Advisory Report
When advising on security matters, it is crucial to substantiate recommendations with facts, data, or insights from previous phases. You must support your choices with, for example, risk assessment results, vulnerability scan data, security testing outcomes, industry best practices, or relevant security frameworks.
In addition to what you advise, how you present it on paper is also important. You must be able to write a clearly structured security advisory report, in which the threats, vulnerabilities, analysis data, options, and final security recommendations are presented clearly. This written skill means that you build your advice logically (introduction with context, risk assessment results, comparison of security controls, recommendation, and implementation plan) and explain technical security jargon when necessary.

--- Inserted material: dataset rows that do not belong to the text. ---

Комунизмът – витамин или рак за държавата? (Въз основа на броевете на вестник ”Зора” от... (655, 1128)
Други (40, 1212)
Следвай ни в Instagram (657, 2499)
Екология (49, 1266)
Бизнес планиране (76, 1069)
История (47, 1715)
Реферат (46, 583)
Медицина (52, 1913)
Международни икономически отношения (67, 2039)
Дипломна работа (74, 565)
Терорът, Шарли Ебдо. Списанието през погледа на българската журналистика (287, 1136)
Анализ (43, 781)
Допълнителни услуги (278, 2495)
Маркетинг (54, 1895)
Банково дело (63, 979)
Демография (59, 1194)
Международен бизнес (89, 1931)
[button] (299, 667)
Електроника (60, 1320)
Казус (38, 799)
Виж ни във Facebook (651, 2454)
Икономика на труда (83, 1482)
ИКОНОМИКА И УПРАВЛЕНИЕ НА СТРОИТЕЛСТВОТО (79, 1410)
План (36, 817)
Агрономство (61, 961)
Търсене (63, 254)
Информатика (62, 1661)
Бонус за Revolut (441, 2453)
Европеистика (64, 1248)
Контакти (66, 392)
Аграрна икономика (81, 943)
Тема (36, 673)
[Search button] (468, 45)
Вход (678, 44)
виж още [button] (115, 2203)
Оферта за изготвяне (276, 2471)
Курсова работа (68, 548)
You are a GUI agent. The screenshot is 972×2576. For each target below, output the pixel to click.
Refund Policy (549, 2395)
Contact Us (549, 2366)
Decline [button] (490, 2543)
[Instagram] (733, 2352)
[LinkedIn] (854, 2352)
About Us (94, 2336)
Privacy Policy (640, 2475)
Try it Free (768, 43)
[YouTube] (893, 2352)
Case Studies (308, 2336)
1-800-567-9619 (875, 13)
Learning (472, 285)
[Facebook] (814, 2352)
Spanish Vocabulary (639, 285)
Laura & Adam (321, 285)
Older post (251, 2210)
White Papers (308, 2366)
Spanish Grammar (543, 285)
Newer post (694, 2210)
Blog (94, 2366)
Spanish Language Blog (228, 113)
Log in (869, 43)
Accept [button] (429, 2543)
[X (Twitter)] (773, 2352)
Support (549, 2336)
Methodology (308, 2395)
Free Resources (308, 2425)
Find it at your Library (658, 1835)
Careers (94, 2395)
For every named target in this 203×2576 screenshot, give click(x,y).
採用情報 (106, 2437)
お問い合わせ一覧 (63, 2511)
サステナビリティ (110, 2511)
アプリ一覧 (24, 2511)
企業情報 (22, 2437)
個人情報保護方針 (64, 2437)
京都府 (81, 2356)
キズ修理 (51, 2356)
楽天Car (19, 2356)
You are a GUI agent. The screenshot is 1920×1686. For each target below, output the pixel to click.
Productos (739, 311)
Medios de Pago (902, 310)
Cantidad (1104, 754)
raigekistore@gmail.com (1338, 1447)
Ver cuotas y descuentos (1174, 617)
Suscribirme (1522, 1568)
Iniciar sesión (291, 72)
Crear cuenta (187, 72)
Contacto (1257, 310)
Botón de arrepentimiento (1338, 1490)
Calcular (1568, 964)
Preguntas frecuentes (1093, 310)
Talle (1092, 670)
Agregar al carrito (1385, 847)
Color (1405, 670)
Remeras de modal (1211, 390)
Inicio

In the context of security, this could be a document for executive leadership or a client, in which you recommend particular security controls or technologies with all underlying arguments. The security advisory report must also be understandable for the target audience (e.g., board members versus IT staff) and to-the-point.
Starting Points
Key Points
- Use a logical structure: start with context and problem statement, then present analysis/alternatives, and end with a clear recommendation.
- Base your advice on concrete findings (figures, research, examples) and explicitly refer to them in your justification.
- Alternatives are substantiated and the pros and cons per alternative are clear.
- Write clearly and concisely; avoid unnecessary jargon and long, woolly texts.
- Check if the document is tailored to the reader.
- Ensure your advice document is visually clear (use headings, lists, possibly diagrams) so the reader can quickly understand the core.